Work item: Repeat every line of the material below exactly.

Given records:
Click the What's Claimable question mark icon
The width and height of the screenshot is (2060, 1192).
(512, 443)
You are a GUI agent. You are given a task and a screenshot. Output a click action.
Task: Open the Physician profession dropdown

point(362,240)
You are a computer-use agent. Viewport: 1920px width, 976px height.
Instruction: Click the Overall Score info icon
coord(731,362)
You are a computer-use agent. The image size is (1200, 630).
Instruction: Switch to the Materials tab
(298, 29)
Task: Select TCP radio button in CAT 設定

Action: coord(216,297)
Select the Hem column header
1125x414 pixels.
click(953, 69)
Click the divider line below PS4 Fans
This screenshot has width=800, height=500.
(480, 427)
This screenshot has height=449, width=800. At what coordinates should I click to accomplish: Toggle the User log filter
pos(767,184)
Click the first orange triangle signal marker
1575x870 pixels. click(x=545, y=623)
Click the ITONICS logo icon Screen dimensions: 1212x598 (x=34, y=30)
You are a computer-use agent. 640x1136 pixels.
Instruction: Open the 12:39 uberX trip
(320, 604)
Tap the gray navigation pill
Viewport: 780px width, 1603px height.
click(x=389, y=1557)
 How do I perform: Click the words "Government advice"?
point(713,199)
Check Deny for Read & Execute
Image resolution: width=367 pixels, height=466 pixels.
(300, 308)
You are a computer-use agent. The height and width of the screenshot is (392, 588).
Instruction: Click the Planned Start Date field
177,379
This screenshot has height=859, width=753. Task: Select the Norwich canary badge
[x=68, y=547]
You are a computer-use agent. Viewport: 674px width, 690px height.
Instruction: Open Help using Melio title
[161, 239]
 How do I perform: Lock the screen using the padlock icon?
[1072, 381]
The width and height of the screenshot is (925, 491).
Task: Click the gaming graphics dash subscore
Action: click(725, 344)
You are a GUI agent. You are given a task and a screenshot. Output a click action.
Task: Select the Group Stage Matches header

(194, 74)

Solution to this task:
Click the What's Claimable question mark icon
The width and height of the screenshot is (2060, 1192).
(512, 443)
You are a GUI agent. You are given a task and a screenshot. Output a click action.
Task: Open the Physician profession dropdown

point(362,240)
You are a computer-use agent. Viewport: 1920px width, 976px height.
Instruction: Click the Overall Score info icon
coord(731,362)
You are a computer-use agent. The image size is (1200, 630).
Instruction: Switch to the Materials tab
(298, 29)
Task: Select TCP radio button in CAT 設定

Action: coord(216,297)
Select the Hem column header
1125x414 pixels.
click(953, 69)
Click the divider line below PS4 Fans
This screenshot has width=800, height=500.
(480, 427)
This screenshot has height=449, width=800. At what coordinates should I click to accomplish: Toggle the User log filter
pos(767,184)
Click the first orange triangle signal marker
1575x870 pixels. click(x=545, y=623)
Click the ITONICS logo icon Screen dimensions: 1212x598 (x=34, y=30)
You are a computer-use agent. 640x1136 pixels.
Instruction: Open the 12:39 uberX trip
(320, 604)
Tap the gray navigation pill
Viewport: 780px width, 1603px height.
click(x=389, y=1557)
 How do I perform: Click the words "Government advice"?
point(713,199)
Check Deny for Read & Execute
Image resolution: width=367 pixels, height=466 pixels.
(300, 308)
You are a computer-use agent. The height and width of the screenshot is (392, 588).
Instruction: Click the Planned Start Date field
177,379
This screenshot has height=859, width=753. Task: Select the Norwich canary badge
[x=68, y=547]
You are a computer-use agent. Viewport: 674px width, 690px height.
Instruction: Open Help using Melio title
[161, 239]
 How do I perform: Lock the screen using the padlock icon?
[1072, 381]
The width and height of the screenshot is (925, 491).
Task: Click the gaming graphics dash subscore
Action: click(725, 344)
You are a GUI agent. You are given a task and a screenshot. Output a click action.
Task: Select the Group Stage Matches header

(194, 74)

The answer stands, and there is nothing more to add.